New situations, however, do arise, requiring novel, unstereotyped responses; hence development, in the higher organisms, requires a capacity for experiment and innovation-the social correlates of variation and mutation. Social evolution is an interplay of custom with origination.
History in the large is the conflict of minorities; the majority applauds the victor and supplies the human material of social experiment. Intellect is therefore a vital force in history, but it can also be a dissolvent and destructive power. Out of every hundred new ideas ninety-nine or more will probably be inferior to the traditional responses which they propose to replace. No one man, however brilliant or well-informed, can come in one lifetime to such fullness of understanding as to safely judge and dismiss the customs or institutions of his society, for these are the wisdom of generations after centuries of experiment in the laboratory of history.
Morals
Moral codes differ because they adjust themselves to historical and environmental conditions. If we divide economic history into three stages-hunting, agriculture, industry-we may expect that the moral code of one stage will be changed in the next. Probably every vice was once a virtue.
History offers some consolation by reminding us that sin has flourished in every age. We have noted the discovery of dice in the excavations near the site of Nineveh; men and women have gambled in every age. In every age men have been dishonest and governments have been corrupt; probably less now than generally before. The pamphlet literature of sixteenth-century Europe "groaned with denunciations of wholesale adulteration of food and other products." Man has never reconciled himself to the Ten Commandments. We have seen Voltaire’s view of history as mainly "a collection of the crimes, follies, and misfortunes" of mankind and Gibbon's echo of that summary.

- **Data excerpt**:

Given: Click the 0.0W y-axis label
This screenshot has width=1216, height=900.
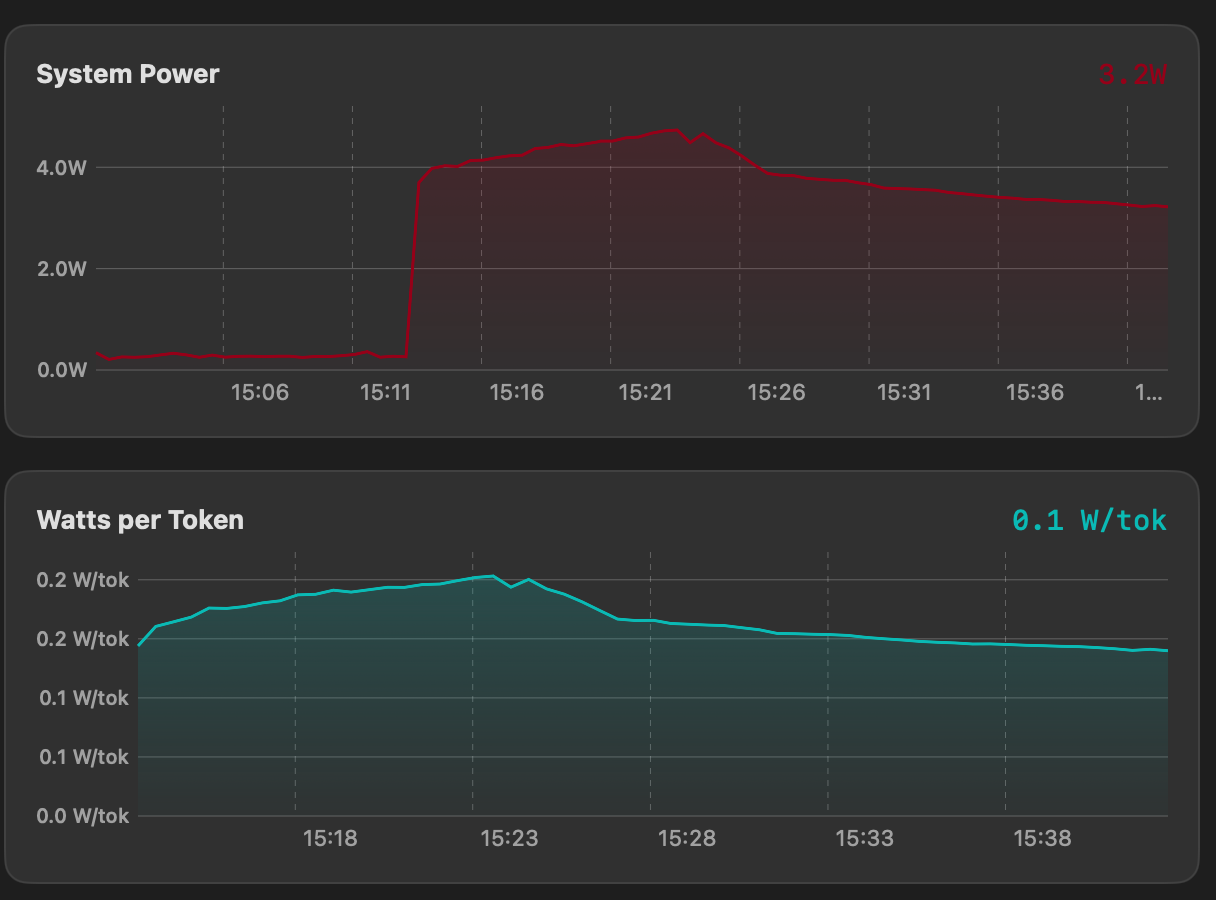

- **Work to complete**:
1. Answer these from the passage on history and morals:
(a) What three stages does the passage name for dividing economic history?
(b) Near the site of which ancient city were dice discovered?
(c) Out of every hundred new ideas, how many does the passage say will probably be inferior to the traditional responses they propose to replace?
2. Print the part of the passage on history and morals from "New situations, however, do" up to and including "custom with origination.".

- **Answers for this exercise**:
1.
(a) Hunting, agriculture, and industry.
(b) Nineveh.
(c) Ninety-nine or more.

2.
New situations, however, do arise, requiring novel, unstereotyped responses; hence development, in the higher organisms, requires a capacity for experiment and innovation-the social correlates of variation and mutation. Social evolution is an interplay of custom with origination.